- _Work required_: Edit the records that start at the line containing "At what (x,y)" and end at the line containing "data-label: 4% is", replacing "coordinate pair" with "pair of numbers" and keeping everything else the same. Leave the pictures out of your answer.
--- Source data Enclosed Below ---
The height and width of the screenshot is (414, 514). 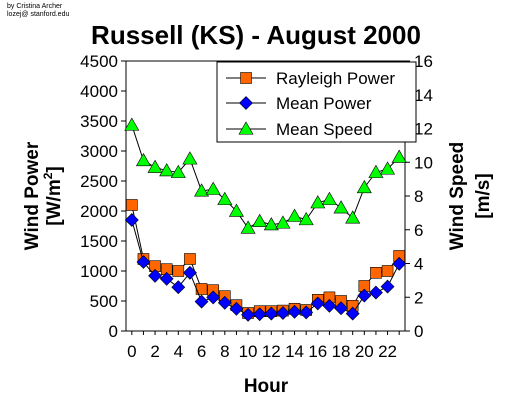 I want to click on right-axis: 0 2 4 6 8 10 12 14 16, so click(x=419, y=196).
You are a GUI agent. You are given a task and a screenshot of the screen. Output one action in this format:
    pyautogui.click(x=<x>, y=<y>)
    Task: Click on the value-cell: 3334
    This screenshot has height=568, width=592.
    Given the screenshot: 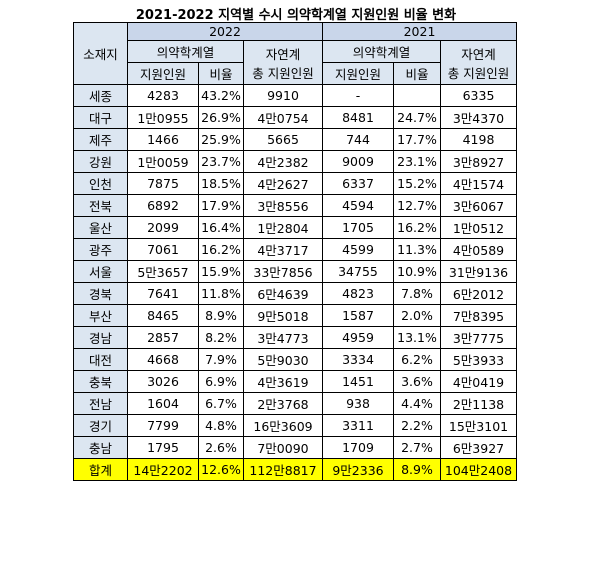 What is the action you would take?
    pyautogui.click(x=358, y=360)
    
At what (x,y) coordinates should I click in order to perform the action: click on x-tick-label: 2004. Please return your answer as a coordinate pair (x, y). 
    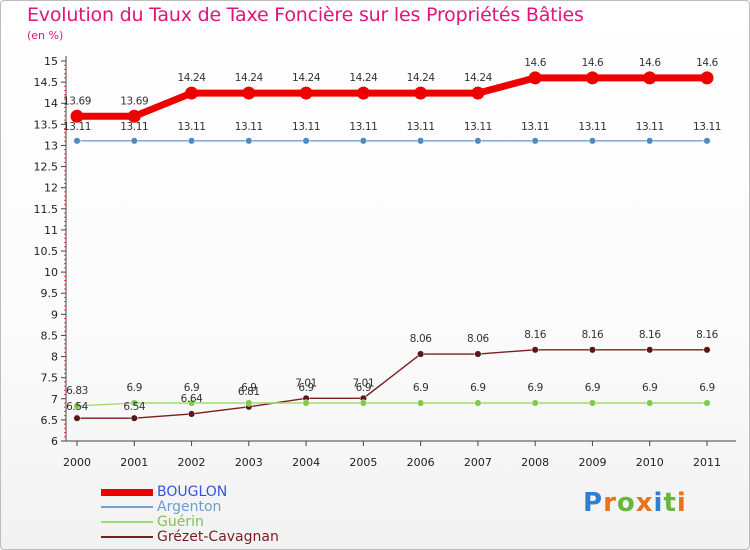
    Looking at the image, I should click on (306, 462).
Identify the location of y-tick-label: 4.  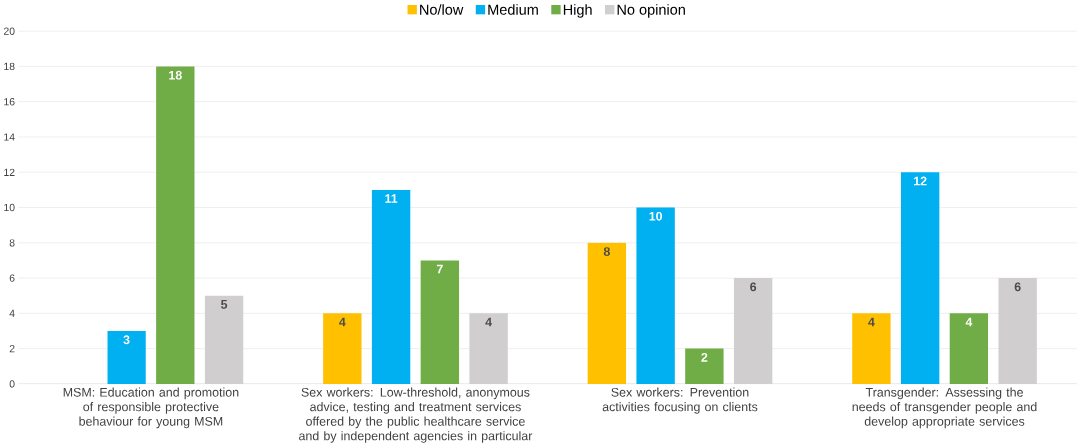
(12, 313).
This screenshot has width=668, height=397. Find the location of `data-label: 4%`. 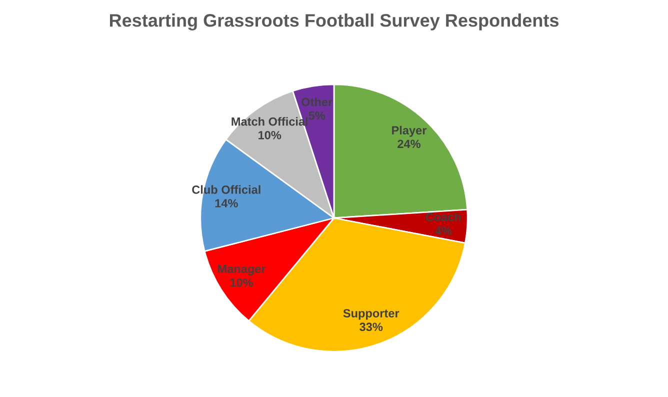

data-label: 4% is located at coordinates (443, 230).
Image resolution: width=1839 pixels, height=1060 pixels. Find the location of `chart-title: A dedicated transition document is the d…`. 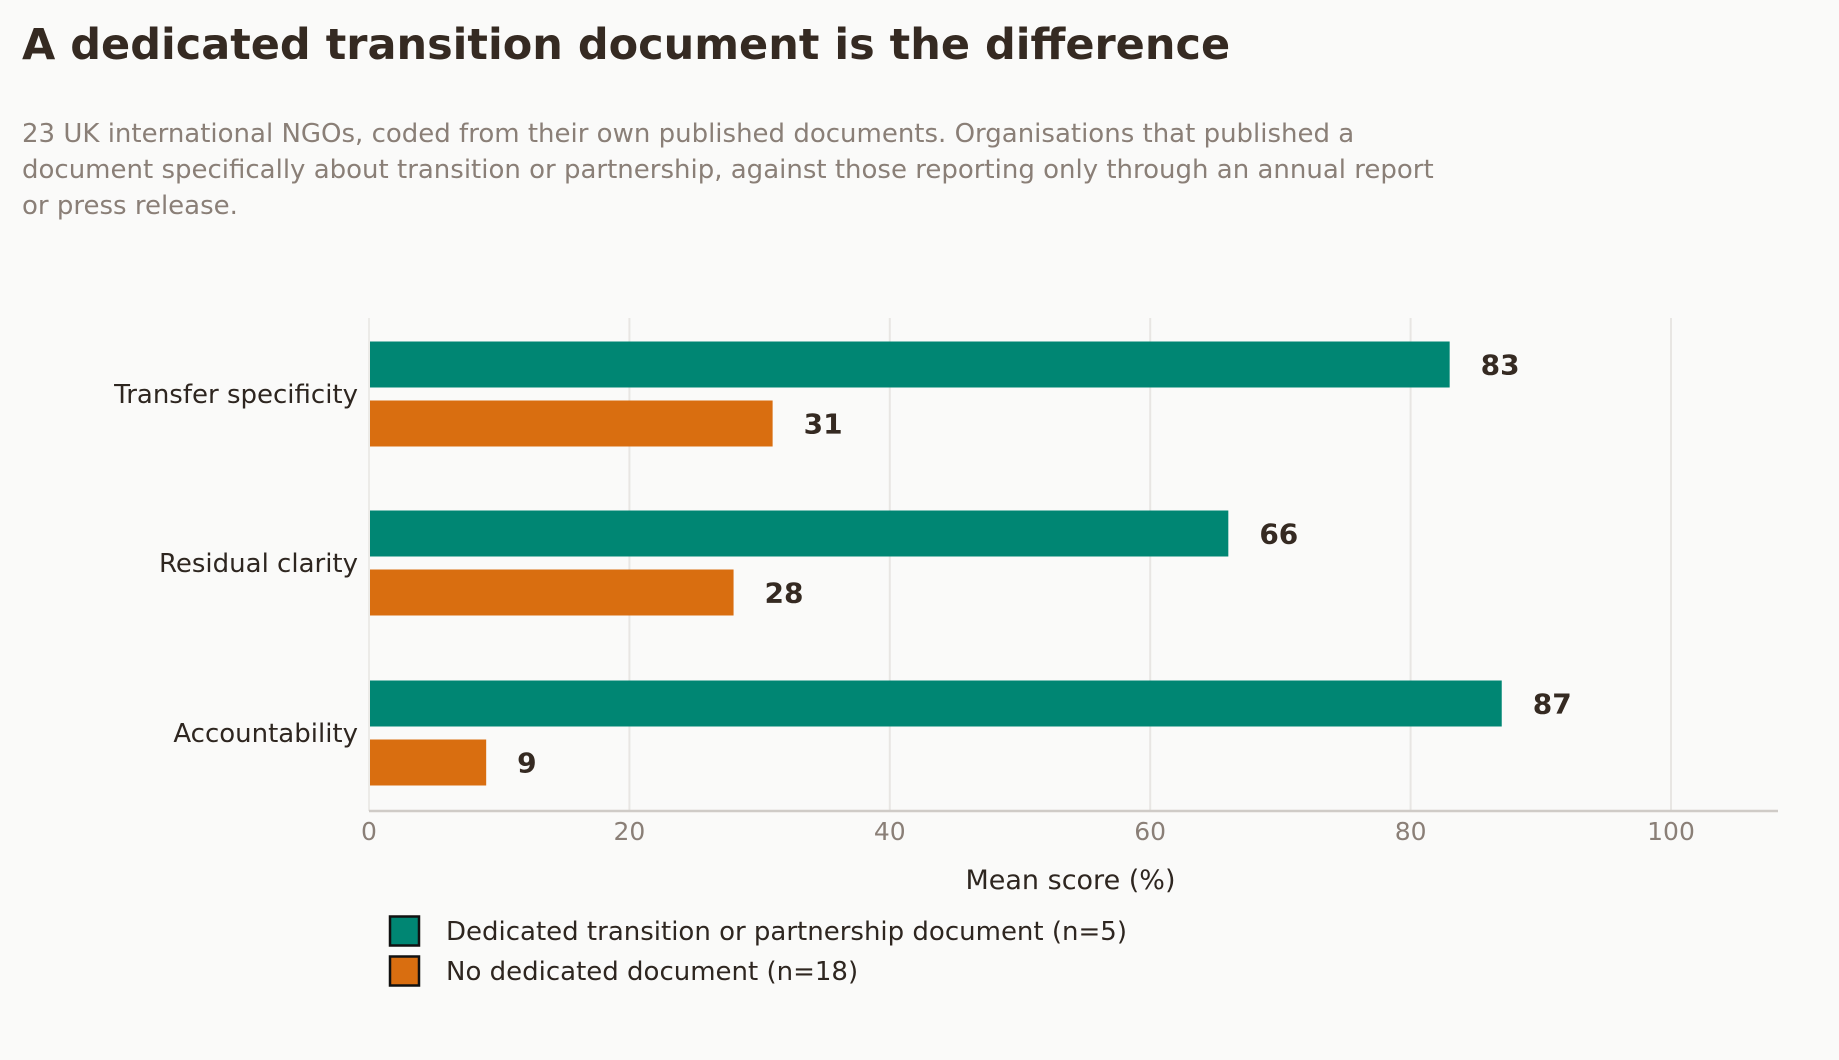

chart-title: A dedicated transition document is the d… is located at coordinates (626, 45).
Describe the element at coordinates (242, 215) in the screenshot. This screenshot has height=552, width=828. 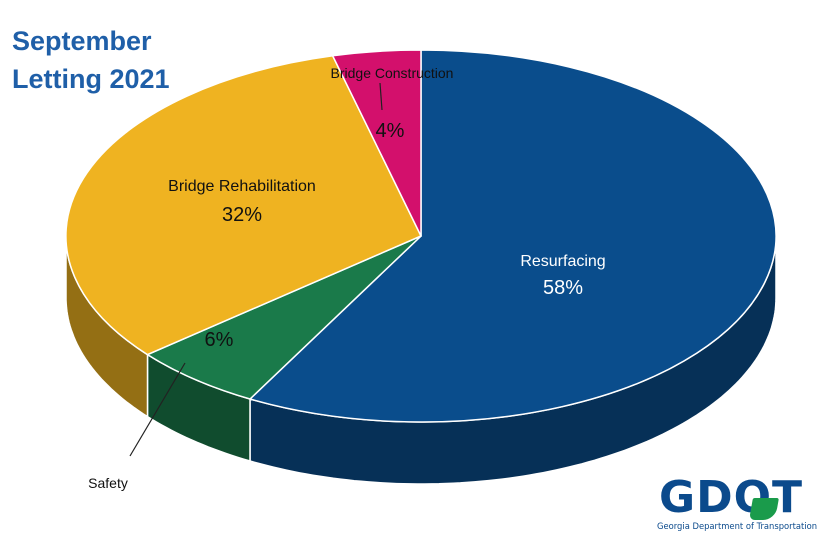
I see `label-bridge-rehabilitation-value: 32%` at that location.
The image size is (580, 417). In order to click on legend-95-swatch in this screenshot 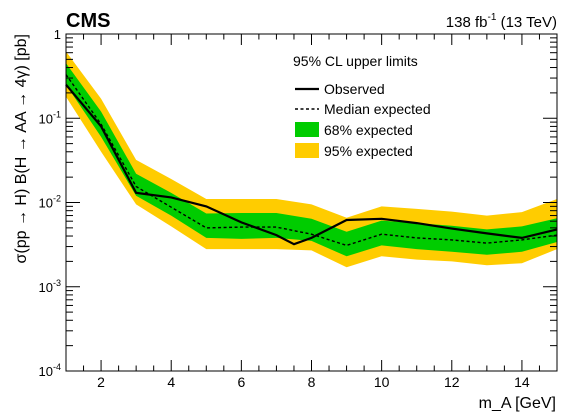, I will do `click(307, 150)`.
--- End of Enclosed Source data ---
- _Result of this exercise_:
At what (x,y) coordinates should I click in order to perform the action: click on x-tick-label: 2004. Please return your answer as a pair of numbers (x, y). 
    Looking at the image, I should click on (306, 462).
Identify the location of y-tick-label: 4.  
(12, 313).
This screenshot has width=668, height=397. Find the location of `data-label: 4%`. 

data-label: 4% is located at coordinates (443, 230).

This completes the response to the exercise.